I bet you end up with the plumpest, happiest flowers. Easing in to a flush and jumping in to one are effectively the same thing. One is a whole lot more confusing to the plant. The other is much more nurturing. As I said before, the goal is to promote catabolism near the end of your plants life, so "flushing" is necessary. I just think it's gone about ALL wrong. There's no reason to wait until the last minute and then shock a plant in to dying. Ease in to it, and thank me later :)
Ah, you see? This is exactly why I started a journal here. Gaining knowledge. Props.
 

lordjin

Well-Known Member
So I got up on a chair all high (in more ways than one :-D) to get you some pulled-back aerial shots. As you can see, it's getting even uglier, more gnarly, thicker by the day. Explosive.








I love OG's because they're easy to trim come harvest time. Look how easy these look to trim.
 

sleezy1

Well-Known Member
So I got up on a chair all high (in more ways than one :-D) to get you some pulled-back aerial shots. As you can see, it's getting even uglier, more gnarly, thicker by the day. Explosive.

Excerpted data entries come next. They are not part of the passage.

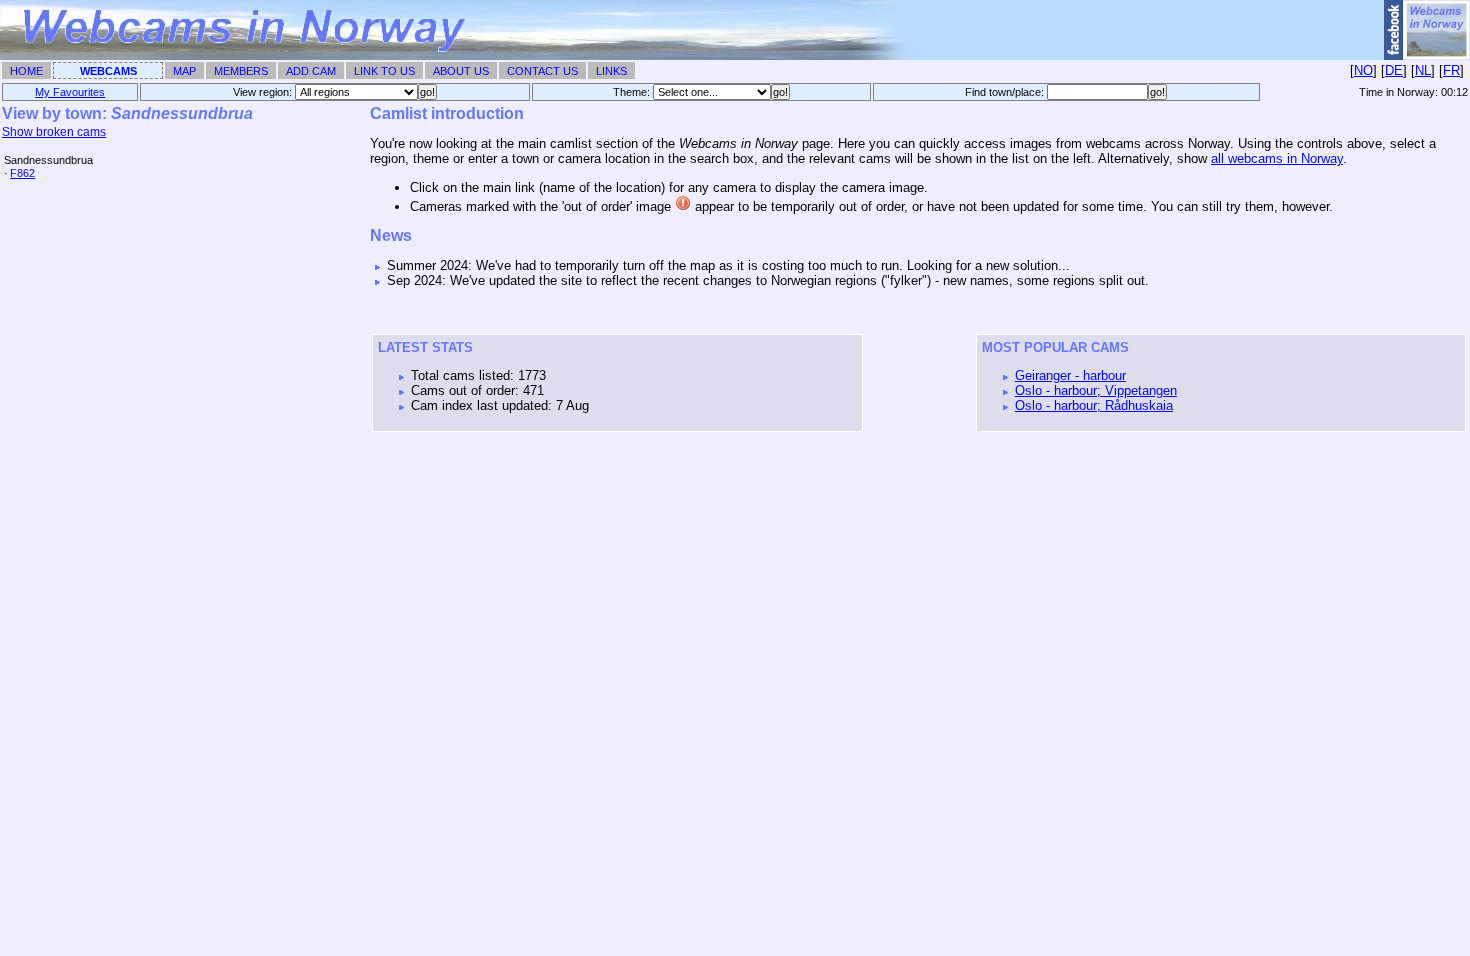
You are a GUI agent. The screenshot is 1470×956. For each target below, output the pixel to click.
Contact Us (542, 71)
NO (1363, 70)
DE (1394, 70)
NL (1423, 70)
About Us (461, 71)
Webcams (108, 71)
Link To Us (384, 71)
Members (241, 71)
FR (1451, 70)
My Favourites (70, 92)
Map (184, 71)
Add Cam (311, 71)
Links (611, 71)
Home (26, 71)
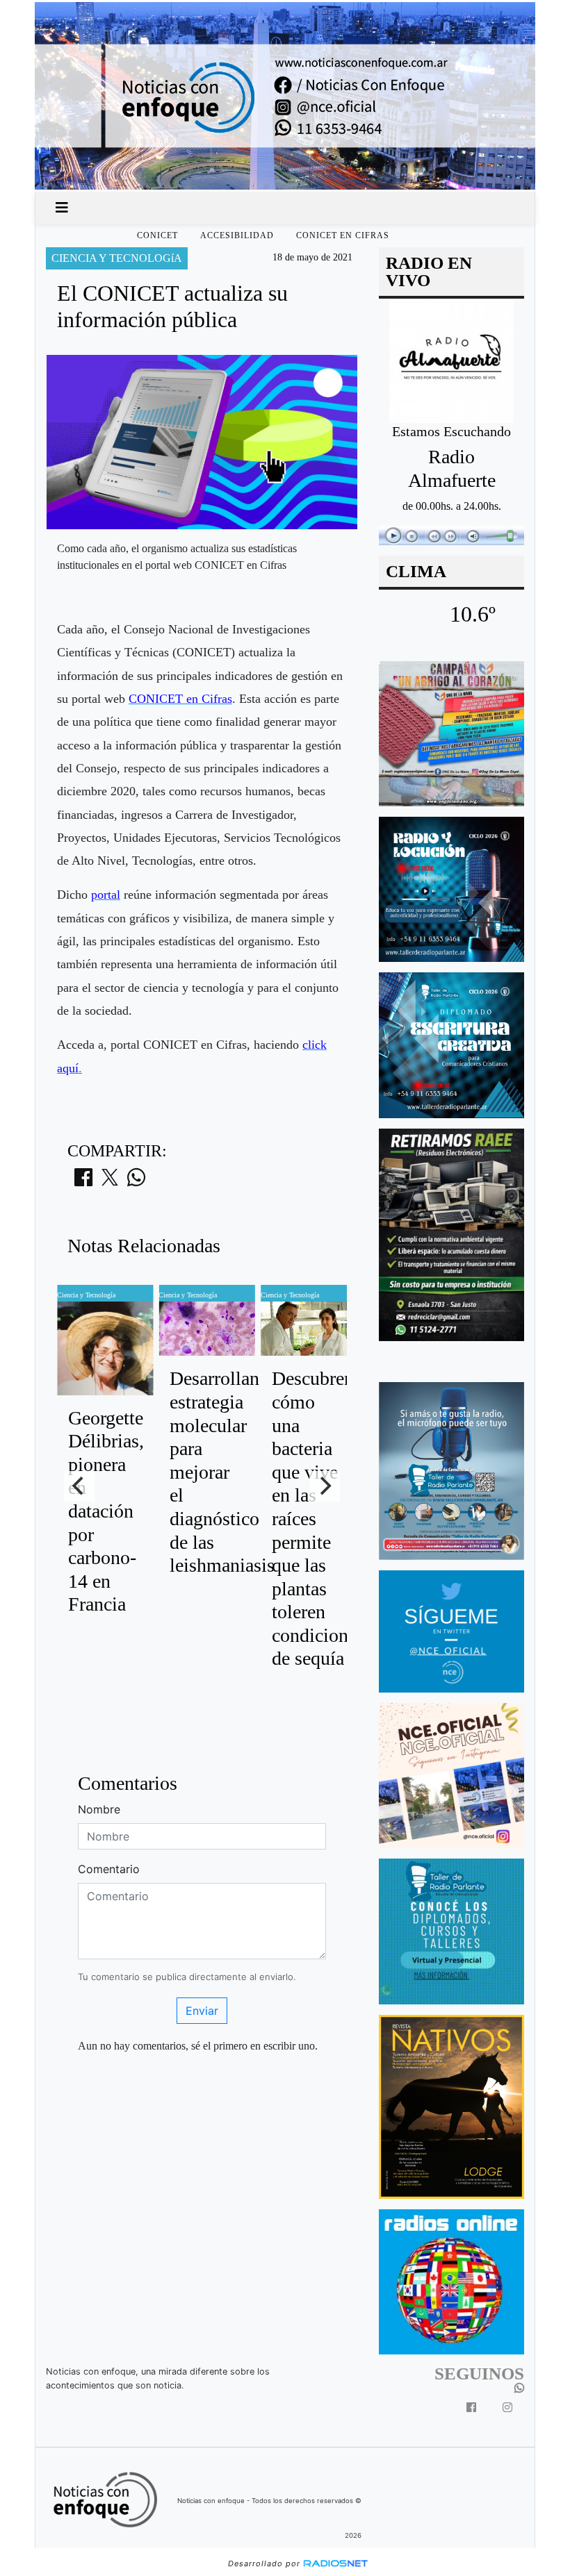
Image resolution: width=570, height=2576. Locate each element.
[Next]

I love OG's because they're easy to trim come harvest time. Look how easy these look to trim.
EXPLOSION! you definitely win! Way fatter than my buds! I think your going to yield about a pound.
 

lordjin

Well-Known Member
EXPLOSION! you definitely win! Way fatter than my buds! I think your going to yield about a pound.
It's not about winning or losing, but more about the sweetness of medicating on bud you nurtured with your own hands. In that sense we all win.

Thanks. Hey, I'm actually high on a free joint. Anyways, yeah, I have high hopes for yield. The dry leaves pushing against each other are pretty much all that's keeping them upright at this point. Pretty heavy.